Entries provided:
-*-

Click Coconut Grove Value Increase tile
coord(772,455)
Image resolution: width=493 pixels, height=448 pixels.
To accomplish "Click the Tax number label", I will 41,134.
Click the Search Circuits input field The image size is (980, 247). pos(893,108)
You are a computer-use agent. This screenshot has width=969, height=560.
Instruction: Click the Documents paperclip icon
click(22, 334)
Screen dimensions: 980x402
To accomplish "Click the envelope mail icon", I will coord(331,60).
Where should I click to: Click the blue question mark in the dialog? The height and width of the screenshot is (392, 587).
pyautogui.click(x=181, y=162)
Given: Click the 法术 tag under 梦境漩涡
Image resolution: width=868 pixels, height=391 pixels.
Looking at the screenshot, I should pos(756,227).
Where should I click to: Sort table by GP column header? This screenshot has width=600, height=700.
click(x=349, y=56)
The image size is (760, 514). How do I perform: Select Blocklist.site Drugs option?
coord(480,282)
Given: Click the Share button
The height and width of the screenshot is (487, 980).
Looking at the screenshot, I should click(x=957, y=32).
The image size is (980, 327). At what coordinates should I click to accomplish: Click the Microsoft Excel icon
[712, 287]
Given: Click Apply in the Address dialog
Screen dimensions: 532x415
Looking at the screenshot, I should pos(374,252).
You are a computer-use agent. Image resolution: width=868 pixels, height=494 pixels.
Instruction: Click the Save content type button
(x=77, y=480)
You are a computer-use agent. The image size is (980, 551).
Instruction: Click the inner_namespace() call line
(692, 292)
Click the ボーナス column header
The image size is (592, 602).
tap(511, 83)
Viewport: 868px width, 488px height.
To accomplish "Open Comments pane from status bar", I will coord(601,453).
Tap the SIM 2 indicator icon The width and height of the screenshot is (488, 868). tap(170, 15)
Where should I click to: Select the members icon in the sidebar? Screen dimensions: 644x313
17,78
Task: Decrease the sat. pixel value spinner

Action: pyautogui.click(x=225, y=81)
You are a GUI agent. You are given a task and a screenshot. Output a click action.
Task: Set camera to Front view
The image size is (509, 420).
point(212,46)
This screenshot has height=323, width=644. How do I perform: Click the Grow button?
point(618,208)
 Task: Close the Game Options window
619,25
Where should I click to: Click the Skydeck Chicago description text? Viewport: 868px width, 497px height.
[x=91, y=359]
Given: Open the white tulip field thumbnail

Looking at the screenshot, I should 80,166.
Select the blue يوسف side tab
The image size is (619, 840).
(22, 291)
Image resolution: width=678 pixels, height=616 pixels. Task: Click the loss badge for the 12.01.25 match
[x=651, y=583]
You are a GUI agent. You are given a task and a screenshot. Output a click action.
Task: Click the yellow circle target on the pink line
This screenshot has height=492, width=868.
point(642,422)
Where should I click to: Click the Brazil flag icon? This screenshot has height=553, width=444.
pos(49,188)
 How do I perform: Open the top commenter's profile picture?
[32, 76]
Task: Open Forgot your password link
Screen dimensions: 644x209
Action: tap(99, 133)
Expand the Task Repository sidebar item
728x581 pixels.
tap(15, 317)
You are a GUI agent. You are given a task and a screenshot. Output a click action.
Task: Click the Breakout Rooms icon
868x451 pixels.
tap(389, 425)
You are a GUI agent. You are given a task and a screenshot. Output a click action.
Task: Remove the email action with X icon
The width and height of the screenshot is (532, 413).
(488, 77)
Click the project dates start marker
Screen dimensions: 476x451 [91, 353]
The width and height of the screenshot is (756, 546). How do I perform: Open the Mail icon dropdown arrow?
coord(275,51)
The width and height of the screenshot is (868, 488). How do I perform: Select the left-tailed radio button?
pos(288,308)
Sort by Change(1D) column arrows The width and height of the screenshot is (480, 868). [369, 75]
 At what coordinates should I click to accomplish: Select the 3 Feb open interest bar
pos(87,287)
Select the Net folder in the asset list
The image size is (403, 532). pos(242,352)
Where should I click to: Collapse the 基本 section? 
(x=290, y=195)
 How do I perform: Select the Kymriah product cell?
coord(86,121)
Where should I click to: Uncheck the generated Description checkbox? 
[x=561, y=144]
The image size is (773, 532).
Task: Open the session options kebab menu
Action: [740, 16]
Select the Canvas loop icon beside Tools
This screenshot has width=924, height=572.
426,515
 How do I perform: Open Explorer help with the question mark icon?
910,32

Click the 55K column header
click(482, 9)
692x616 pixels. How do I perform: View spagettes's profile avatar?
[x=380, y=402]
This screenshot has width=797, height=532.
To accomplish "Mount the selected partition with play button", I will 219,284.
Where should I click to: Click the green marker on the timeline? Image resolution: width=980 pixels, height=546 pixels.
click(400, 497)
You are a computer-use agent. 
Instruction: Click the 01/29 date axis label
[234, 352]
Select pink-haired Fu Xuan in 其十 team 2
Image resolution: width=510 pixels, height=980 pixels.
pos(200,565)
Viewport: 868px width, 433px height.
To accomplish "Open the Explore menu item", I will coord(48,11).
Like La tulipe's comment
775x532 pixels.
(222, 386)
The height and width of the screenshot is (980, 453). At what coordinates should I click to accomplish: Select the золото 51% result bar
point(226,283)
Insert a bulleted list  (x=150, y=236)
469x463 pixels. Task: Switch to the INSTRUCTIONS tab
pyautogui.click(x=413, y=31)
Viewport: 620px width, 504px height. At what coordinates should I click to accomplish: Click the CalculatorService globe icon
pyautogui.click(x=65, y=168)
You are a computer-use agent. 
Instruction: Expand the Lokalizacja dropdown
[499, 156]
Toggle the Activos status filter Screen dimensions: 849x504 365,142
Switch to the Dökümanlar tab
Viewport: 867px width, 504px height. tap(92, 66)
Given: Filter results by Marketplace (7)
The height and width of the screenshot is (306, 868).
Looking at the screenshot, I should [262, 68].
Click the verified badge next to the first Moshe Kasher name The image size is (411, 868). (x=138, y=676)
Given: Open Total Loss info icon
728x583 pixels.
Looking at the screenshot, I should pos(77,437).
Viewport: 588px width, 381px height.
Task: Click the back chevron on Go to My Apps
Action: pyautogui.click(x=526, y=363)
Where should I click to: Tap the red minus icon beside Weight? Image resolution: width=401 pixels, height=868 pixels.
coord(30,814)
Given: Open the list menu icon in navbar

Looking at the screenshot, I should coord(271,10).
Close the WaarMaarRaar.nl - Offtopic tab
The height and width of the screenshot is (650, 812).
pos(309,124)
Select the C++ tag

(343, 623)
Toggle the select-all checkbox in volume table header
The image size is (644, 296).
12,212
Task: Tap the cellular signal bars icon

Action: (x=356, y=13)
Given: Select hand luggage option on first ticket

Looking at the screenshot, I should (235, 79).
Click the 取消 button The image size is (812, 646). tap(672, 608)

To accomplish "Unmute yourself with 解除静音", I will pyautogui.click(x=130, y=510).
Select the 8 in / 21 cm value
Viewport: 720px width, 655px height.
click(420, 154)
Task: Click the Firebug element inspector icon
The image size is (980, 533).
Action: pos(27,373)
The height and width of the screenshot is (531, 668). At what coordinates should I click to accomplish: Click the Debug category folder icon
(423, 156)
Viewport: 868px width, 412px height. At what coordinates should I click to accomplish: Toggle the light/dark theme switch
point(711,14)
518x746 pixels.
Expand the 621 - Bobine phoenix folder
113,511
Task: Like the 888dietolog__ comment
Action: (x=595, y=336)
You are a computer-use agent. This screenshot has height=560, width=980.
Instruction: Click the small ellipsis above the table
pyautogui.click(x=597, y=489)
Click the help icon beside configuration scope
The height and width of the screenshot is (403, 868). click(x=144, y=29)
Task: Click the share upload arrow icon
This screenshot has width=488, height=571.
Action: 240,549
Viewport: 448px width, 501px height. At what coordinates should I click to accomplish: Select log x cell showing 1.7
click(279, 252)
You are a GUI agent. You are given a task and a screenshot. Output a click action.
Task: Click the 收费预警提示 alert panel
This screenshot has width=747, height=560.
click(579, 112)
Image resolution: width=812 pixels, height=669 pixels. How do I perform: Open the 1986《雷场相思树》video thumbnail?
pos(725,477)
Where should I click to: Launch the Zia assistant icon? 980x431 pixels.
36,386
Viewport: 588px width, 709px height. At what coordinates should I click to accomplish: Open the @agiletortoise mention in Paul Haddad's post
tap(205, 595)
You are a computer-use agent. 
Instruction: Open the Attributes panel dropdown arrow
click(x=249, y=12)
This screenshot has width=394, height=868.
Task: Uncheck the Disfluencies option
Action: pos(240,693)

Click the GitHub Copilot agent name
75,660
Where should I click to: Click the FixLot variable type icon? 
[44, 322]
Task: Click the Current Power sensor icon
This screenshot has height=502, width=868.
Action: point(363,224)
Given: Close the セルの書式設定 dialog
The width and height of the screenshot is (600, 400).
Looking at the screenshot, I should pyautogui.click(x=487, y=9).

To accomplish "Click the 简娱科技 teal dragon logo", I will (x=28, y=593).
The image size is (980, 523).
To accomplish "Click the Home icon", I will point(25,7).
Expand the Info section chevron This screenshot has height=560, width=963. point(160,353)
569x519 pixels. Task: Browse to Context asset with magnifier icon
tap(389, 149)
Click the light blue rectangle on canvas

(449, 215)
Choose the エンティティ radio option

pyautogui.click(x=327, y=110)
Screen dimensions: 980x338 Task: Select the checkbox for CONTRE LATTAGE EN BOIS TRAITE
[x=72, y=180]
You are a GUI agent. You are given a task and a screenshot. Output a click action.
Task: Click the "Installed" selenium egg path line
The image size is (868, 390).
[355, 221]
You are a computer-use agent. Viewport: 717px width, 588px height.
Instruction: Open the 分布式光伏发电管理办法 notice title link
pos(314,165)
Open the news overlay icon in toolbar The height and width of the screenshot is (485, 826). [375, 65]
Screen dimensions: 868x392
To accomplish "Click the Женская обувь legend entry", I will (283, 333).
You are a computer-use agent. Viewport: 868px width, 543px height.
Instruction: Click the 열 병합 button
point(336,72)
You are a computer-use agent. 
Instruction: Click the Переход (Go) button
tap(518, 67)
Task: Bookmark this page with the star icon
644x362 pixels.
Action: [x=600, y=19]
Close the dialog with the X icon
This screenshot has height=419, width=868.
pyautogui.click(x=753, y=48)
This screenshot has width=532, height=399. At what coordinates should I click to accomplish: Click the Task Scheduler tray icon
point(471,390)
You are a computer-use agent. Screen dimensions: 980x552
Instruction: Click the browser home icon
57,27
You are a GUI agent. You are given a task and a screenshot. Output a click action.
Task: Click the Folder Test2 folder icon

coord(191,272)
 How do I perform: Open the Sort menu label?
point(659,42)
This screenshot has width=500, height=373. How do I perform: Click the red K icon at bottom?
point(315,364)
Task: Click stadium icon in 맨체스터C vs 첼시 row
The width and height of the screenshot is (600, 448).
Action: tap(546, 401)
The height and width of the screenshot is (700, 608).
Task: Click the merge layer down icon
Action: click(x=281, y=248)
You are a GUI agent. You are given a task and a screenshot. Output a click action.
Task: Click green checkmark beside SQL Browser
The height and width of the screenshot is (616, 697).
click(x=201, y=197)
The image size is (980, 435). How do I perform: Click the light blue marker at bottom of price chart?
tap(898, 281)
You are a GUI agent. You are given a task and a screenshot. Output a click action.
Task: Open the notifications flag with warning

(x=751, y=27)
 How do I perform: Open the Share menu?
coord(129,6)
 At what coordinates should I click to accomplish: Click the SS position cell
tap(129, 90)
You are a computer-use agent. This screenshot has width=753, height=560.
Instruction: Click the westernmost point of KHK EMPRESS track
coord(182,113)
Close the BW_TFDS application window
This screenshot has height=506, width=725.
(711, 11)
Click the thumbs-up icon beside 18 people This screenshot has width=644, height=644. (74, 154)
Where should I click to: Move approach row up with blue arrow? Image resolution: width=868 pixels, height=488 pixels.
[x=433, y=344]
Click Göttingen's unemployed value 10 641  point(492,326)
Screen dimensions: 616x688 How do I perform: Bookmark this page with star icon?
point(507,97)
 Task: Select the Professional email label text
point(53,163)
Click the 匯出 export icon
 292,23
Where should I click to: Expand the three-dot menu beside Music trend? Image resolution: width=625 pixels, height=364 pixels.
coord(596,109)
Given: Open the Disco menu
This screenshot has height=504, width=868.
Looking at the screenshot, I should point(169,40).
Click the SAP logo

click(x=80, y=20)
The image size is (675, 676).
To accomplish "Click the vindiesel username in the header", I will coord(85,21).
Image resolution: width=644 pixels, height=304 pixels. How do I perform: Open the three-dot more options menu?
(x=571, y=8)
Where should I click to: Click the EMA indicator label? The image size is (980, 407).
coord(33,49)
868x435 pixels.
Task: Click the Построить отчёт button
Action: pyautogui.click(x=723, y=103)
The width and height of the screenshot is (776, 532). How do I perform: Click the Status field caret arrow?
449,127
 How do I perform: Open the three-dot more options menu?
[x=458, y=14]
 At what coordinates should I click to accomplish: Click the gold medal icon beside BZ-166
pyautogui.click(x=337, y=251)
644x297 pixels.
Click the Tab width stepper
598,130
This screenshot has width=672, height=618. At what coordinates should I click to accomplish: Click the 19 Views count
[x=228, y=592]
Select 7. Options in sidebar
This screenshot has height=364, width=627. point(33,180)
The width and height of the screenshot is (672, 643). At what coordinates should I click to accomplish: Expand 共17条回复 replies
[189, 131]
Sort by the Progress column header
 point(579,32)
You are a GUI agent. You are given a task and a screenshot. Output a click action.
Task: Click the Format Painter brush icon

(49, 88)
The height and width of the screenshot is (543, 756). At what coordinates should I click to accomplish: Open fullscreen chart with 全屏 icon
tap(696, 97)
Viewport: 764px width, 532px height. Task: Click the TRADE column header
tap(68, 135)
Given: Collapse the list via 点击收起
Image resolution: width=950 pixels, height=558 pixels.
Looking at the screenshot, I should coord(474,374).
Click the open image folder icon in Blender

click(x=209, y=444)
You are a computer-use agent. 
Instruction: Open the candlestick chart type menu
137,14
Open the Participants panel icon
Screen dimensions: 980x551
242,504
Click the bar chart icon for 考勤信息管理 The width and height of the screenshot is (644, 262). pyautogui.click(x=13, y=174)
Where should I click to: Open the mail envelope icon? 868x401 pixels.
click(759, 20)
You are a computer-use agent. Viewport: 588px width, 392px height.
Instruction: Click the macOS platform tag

-*-

Exercise instructions: Scan the lines above for "The width and height of the screenshot is (868, 488)." and for "Sort by Change(1D)". Repeat exactly the line holding each of them and every line in between.

Finished task:
The width and height of the screenshot is (868, 488). How do I perform: Select the left-tailed radio button?
pos(288,308)
Sort by Change(1D) column arrows The width and height of the screenshot is (480, 868). [369, 75]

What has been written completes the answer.